Problem to work on >> Every line from the first in the listing below to the line containing "Given: Pan the" is to be repeated exactly, and no line past it.

Extracted data >>
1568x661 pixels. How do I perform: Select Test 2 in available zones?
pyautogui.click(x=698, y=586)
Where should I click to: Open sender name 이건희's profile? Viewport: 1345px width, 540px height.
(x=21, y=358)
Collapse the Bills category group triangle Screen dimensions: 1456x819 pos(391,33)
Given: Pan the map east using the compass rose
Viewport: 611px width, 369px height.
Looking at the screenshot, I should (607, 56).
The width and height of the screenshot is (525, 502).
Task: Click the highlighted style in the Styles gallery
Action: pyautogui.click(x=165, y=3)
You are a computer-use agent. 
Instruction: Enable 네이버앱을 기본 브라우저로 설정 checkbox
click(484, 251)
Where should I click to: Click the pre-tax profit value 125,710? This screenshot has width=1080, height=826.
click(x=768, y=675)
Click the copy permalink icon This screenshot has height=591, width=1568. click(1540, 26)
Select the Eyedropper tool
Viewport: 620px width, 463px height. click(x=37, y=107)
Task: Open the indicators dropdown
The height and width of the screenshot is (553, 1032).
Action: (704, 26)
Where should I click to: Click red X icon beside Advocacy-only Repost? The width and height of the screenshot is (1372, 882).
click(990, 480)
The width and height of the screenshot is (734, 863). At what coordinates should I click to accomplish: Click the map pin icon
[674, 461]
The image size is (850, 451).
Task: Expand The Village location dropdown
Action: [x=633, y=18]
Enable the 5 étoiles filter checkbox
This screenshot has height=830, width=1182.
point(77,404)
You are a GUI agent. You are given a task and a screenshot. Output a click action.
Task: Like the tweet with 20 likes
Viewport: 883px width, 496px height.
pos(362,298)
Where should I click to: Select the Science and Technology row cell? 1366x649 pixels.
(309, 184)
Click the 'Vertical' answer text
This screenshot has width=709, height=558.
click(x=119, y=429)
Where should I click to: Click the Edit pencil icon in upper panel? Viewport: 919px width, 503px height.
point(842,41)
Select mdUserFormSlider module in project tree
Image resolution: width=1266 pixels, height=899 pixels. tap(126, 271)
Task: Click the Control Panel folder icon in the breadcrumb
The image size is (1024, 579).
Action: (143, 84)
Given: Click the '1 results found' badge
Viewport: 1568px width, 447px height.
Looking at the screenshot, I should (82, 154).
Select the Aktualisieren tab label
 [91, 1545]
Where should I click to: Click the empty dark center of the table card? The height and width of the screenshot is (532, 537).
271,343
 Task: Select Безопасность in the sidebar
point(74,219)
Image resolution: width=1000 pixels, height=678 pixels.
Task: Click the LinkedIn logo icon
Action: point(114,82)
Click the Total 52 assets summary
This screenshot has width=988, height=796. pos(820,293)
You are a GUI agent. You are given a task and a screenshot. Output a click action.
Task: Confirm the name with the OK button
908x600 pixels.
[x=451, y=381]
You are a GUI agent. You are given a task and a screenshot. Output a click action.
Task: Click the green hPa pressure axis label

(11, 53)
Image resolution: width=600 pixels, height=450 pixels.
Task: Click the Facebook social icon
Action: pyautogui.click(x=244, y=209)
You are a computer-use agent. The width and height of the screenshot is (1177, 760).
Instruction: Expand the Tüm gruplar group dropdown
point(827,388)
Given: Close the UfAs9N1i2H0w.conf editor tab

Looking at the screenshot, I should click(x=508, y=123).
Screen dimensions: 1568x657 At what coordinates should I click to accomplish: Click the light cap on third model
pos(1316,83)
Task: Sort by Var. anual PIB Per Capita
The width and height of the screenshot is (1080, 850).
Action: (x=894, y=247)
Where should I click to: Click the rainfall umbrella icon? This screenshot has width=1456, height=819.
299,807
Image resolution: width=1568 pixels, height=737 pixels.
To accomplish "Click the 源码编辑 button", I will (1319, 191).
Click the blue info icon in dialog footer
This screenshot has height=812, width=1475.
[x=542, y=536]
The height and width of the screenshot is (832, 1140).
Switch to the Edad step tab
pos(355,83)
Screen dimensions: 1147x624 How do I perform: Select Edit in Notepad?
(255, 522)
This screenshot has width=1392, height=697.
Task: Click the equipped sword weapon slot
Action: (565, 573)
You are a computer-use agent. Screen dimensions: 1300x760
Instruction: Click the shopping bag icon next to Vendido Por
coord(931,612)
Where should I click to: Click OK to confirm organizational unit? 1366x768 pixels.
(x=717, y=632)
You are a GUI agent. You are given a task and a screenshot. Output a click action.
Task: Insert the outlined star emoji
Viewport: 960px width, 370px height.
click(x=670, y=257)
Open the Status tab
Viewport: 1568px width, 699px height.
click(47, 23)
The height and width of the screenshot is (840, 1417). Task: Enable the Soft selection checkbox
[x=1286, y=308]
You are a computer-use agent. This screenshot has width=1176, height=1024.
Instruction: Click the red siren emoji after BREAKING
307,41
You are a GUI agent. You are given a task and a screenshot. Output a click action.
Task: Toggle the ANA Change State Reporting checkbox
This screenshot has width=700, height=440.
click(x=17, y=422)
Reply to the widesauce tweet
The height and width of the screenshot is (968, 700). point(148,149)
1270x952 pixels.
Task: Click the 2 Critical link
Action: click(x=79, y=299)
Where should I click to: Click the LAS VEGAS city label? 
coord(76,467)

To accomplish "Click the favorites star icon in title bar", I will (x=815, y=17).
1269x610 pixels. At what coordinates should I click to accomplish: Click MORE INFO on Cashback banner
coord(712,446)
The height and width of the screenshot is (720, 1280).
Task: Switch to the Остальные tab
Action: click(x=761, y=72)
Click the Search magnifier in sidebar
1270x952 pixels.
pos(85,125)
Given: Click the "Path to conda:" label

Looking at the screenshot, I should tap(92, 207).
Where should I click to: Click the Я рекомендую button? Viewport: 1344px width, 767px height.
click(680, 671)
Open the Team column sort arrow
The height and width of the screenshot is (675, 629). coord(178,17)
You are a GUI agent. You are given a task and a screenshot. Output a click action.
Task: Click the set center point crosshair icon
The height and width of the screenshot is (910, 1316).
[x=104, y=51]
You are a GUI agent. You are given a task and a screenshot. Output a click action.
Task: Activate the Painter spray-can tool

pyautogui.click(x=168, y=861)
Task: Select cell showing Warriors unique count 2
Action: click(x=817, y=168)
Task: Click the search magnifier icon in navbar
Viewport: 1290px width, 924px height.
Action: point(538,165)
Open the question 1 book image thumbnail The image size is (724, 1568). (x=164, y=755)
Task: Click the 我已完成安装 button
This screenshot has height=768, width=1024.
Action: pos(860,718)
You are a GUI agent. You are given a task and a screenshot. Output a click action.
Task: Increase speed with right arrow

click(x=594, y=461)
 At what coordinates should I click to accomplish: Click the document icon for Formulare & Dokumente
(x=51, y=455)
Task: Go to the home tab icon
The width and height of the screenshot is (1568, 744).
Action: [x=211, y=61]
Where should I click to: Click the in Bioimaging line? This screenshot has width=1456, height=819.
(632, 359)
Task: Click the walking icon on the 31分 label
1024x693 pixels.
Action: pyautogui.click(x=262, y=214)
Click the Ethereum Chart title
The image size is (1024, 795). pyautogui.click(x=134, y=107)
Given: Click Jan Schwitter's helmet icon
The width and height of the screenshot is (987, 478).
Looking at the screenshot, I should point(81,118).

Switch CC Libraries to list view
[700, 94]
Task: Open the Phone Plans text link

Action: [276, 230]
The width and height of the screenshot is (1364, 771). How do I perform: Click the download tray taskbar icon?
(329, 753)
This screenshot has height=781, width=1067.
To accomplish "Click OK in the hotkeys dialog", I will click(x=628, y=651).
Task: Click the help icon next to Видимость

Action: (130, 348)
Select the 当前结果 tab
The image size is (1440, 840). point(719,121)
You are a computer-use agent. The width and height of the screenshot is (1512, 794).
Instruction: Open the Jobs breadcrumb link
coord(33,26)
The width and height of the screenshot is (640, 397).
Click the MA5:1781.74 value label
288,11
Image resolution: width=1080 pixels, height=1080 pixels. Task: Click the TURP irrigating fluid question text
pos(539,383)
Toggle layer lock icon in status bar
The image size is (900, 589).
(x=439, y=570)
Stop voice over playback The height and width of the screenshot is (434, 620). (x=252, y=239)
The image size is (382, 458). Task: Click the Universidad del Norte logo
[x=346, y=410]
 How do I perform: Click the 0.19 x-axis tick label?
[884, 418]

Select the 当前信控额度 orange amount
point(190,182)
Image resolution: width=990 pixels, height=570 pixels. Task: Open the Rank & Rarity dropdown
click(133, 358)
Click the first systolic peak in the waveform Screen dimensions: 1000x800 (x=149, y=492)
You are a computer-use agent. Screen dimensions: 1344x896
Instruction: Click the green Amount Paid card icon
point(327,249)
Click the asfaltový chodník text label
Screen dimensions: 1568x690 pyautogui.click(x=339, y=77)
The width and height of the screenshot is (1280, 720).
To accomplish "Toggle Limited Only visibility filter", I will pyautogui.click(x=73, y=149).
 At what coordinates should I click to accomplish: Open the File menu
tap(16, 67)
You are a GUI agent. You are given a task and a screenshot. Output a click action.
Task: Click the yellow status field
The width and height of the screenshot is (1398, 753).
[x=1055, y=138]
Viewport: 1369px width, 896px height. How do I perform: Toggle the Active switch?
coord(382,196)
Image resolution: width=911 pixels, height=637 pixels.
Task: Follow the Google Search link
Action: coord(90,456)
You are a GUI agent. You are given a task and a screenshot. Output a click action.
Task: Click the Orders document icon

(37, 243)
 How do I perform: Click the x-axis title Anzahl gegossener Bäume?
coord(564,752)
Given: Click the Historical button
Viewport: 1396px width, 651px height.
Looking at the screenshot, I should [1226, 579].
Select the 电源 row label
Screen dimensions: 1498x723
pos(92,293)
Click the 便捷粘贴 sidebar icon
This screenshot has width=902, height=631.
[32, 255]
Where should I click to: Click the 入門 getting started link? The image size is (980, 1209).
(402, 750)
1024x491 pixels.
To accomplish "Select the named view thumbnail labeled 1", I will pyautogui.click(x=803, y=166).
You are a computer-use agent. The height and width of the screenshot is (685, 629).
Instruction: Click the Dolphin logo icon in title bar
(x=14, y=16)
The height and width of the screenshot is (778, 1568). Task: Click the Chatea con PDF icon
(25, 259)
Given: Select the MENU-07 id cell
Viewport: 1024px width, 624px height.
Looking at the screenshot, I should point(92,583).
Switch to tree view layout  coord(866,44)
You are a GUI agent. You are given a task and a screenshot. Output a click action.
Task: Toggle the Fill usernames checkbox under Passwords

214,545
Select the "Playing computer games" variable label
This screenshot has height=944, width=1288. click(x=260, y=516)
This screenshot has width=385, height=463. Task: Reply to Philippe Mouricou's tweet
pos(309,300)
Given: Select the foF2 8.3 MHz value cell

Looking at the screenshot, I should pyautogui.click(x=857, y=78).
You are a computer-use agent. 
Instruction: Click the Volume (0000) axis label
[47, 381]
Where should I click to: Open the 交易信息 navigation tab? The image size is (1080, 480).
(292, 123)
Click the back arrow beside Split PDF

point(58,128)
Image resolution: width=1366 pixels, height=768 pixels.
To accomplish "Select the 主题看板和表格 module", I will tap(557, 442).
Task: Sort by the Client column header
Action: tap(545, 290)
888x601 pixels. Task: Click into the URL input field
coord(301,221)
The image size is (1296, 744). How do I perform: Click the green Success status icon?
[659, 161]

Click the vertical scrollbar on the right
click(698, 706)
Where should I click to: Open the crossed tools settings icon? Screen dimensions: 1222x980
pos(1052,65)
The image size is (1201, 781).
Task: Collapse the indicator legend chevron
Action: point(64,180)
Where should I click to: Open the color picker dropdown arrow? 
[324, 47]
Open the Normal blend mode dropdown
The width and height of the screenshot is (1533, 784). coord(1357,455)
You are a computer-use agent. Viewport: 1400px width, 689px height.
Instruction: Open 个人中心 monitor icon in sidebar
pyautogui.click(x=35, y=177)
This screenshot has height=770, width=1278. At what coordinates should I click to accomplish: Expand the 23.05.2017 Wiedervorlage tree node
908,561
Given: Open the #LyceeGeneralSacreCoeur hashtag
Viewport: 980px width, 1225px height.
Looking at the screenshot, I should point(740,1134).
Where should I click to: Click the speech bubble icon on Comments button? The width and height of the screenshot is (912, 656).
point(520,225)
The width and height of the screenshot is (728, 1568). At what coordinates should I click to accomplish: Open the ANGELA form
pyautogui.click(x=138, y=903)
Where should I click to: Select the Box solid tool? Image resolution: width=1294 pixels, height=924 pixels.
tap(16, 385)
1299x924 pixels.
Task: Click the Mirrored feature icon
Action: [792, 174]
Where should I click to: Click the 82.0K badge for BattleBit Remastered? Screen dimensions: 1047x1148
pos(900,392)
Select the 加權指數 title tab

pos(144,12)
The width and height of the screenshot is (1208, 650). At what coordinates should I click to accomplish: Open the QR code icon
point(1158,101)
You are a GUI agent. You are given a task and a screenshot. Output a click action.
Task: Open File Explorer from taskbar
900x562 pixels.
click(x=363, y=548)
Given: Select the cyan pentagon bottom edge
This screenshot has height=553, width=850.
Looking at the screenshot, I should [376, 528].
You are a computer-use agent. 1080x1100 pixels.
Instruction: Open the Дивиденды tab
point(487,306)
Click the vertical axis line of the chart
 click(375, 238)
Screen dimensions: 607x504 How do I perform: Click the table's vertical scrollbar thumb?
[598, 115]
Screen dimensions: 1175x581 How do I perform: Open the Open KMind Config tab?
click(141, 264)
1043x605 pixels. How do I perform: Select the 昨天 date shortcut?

Reply to the exercise >>
1568x661 pixels. How do I perform: Select Test 2 in available zones?
pyautogui.click(x=698, y=586)
Where should I click to: Open sender name 이건희's profile? Viewport: 1345px width, 540px height.
(x=21, y=358)
Collapse the Bills category group triangle Screen dimensions: 1456x819 pos(391,33)
Given: Pan the map east using the compass rose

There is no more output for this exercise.